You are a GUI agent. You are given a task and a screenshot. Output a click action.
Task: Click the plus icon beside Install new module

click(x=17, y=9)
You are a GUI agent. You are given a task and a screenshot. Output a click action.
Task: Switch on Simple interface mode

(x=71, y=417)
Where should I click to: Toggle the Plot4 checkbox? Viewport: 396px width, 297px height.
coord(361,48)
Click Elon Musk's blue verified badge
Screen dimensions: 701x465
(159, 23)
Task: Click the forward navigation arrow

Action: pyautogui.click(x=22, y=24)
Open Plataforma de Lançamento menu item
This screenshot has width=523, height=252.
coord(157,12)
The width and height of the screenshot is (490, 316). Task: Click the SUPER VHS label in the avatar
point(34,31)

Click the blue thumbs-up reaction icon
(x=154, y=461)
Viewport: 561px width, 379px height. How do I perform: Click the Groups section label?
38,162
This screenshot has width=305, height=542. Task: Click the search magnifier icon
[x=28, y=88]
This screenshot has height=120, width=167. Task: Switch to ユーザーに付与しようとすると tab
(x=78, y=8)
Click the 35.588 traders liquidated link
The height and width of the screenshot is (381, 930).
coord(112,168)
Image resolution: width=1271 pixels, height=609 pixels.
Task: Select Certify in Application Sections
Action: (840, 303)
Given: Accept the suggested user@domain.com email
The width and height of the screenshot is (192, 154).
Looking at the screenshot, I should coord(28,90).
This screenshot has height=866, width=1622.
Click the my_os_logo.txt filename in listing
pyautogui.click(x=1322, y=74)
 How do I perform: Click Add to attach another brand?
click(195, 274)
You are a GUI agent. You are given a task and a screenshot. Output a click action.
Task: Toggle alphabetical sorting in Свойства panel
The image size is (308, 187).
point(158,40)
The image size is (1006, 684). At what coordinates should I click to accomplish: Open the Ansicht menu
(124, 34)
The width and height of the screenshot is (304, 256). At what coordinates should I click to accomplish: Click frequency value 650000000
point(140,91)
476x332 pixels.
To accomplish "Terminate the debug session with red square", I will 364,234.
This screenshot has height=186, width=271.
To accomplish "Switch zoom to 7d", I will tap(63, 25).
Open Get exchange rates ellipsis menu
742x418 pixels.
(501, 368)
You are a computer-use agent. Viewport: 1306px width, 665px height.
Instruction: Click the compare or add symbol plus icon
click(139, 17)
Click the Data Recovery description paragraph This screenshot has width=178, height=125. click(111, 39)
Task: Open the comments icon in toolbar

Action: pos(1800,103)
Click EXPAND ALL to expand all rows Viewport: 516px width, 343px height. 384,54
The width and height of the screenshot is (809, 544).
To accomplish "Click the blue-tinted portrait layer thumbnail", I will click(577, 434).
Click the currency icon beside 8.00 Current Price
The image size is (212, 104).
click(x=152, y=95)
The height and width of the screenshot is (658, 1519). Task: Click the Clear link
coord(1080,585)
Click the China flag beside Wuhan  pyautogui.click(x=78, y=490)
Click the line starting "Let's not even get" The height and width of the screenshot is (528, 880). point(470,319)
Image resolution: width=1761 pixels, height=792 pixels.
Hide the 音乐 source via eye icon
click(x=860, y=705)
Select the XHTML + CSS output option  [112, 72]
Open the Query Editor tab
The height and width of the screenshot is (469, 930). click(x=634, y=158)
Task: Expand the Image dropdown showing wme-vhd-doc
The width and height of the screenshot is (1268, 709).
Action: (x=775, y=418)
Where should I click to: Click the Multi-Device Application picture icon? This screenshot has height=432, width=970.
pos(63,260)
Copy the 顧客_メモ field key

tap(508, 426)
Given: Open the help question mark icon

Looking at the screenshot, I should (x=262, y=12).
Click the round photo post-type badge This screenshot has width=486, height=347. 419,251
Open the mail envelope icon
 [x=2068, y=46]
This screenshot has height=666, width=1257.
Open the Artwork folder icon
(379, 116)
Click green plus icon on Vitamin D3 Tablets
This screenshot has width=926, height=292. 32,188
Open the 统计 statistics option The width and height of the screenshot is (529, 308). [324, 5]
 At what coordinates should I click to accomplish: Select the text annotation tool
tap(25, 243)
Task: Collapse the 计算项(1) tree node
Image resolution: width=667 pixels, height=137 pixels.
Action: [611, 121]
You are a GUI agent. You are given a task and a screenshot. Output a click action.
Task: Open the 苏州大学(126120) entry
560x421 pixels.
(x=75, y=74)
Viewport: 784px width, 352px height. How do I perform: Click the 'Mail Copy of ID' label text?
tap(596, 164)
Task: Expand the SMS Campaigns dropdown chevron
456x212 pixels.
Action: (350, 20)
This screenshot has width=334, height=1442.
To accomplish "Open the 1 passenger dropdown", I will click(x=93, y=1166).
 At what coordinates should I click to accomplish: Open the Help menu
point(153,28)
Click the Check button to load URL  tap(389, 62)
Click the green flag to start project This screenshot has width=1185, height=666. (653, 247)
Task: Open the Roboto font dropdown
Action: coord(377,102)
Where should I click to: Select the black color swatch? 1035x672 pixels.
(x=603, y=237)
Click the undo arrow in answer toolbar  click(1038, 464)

+ + + +

TASK: When you reach the line in the material above that holds "Click the China", begin reproducing lines exactly, and stop after the line that holds "This screenshot has height=666, width=1257.".

OUTPUT:
Click the China flag beside Wuhan  pyautogui.click(x=78, y=490)
Click the line starting "Let's not even get" The height and width of the screenshot is (528, 880). point(470,319)
Image resolution: width=1761 pixels, height=792 pixels.
Hide the 音乐 source via eye icon
click(x=860, y=705)
Select the XHTML + CSS output option  [112, 72]
Open the Query Editor tab
The height and width of the screenshot is (469, 930). click(x=634, y=158)
Task: Expand the Image dropdown showing wme-vhd-doc
The width and height of the screenshot is (1268, 709).
Action: (x=775, y=418)
Where should I click to: Click the Multi-Device Application picture icon? This screenshot has height=432, width=970.
pos(63,260)
Copy the 顧客_メモ field key

tap(508, 426)
Given: Open the help question mark icon

Looking at the screenshot, I should (x=262, y=12).
Click the round photo post-type badge This screenshot has width=486, height=347. 419,251
Open the mail envelope icon
 [x=2068, y=46]
This screenshot has height=666, width=1257.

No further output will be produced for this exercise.